権利関係 / 民法総則
意思表示
売買などの法律行為の中心となる、当事者が一定の法律効果を欲する意思を外部に表すこと。
意味を丁寧に確認
権利関係の入口で、意思表示に問題がある5類型を一望する見出しのような概念です。整理軸は2つだけで、効力が無効か取消しか(心裡留保は原則有効・相手が悪意か有過失なら無効、虚偽表示は無効、錯誤・詐欺・強迫は取消し)、そして第三者が何を備えれば守られるかです。虚偽表示の無効は善意の第三者に、錯誤・詐欺の取消しは善意かつ無過失の第三者に対抗できませんが、強迫だけは第三者が善意無過失でも対抗できる点が急所です。
覚え方
試験での見方
黒猫の辛口メモ
5類型を『効力(無効/取消し)』×『第三者保護(なし/善意/善意無過失/保護なし=強迫)』の表で覚えると、組合せ問題に強くなる。

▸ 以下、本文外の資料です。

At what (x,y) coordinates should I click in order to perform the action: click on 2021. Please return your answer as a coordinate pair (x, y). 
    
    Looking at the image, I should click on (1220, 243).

虚偽表示で売った土地は善意の第三者に返還請求できませんが、強迫で売った土地は善意無過失の第三者からでも取り戻せます。
意思表示のトラブルは『ウソ(虚偽)・カン違い(錯誤)・だまし(詐欺)・おどし(強迫)』+心裡留保。守られ方は“強迫だけ別格(第三者にも勝てる)”と覚えます。